It was an absolutely shattering moment. I’d had an amazing time at the gig, had the usual post-gig euphoric feeling and then an immediate crash. The realisation that my best mate was a murderer was something I can’t truly explain. I thought I knew him better than anybody, but over the course of five days found that I knew very little.

I felt broken hearted. Two days later, two detectives came to my work to interview me for a statement. I felt nervous beyond belief but in reality I had no reason to be. I just didn’t know what to think. A couple of hours later and I’d given my character reference. The female detective, on her way out, turns to me and says, “only two people know what happened that night and why. One of them is Dan, the other one is dead.”


Nearly 15 months have passed and it’s still hard to believe what happened. I didn’t attend at court due to wishes of the family but the media reported the horror of it all. Sixty stab wounds, twenty hammer blows. I felt physically sick when I saw the news. I felt even worse when I saw the CCTV that the police released showing Dan’s actions afterwards. I couldn’t, and still can’t, get over how ‘normal’ he appeared to be.

▶ _Extracted material_:
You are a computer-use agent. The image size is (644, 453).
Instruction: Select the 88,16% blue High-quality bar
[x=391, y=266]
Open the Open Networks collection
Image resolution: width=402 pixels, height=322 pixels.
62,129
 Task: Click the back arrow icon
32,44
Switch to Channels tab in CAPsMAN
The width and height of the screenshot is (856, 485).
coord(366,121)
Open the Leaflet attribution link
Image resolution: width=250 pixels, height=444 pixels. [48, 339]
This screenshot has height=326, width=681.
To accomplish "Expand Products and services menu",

▶ _Parts of the exercise_:
**A.** In the account of learning that a best friend was a murderer, how many hammer blows did the media report?
**B.** Pick up the account of learning that a best friend was a murderer and write on from its last sentence.
The material has nothing to do with what comes next.

▶ _Your responses_:
**A.** Twenty.

**B.**
I feel so sorry for his Mum and his younger brother, who in reality has lost both a father and a brother needlessly. And, although a reason won’t change anything, I can’t even begin to imagine the grief and pain they have faced with no reason given as to why it happened.

I’d been thinking about writing this post for some time; debating how to write it, whether to do it as just a personal piece of writing or to share the story. Writing is something I’ve always found therapeutic and I still often find it easier to get things out through my writing.

The whole situation changed me. I find that I have a much harder time trusting people now, and I guess the best way I can describe how I felt was actually to compare it to grief. I seemed to go through so many emotions it was unbelievable.

The sadness and the anger I felt were unparalleled and the closest I’d come to those feelings at any other time was when my Mum passed away. I couldn’t understand the lies over the past years, and it eats at me to know that I’ll never understand why he felt the need to do it. It pains me that the lies seem to have continued even now as I was told to expect a letter, but it never came because a guard was sacked for throwing mail away.

I felt a ton of guilt, too. This may seem the strangest thing for people to understand but I felt insanely guilty. In my head, I kept thinking “I should have been there for him more. I could have helped him. If he’d opened up to me would it have happened?” I beat myself up. It took so long to stop doing that and realise that the chances of me doing anything that could have changed things were slim to none.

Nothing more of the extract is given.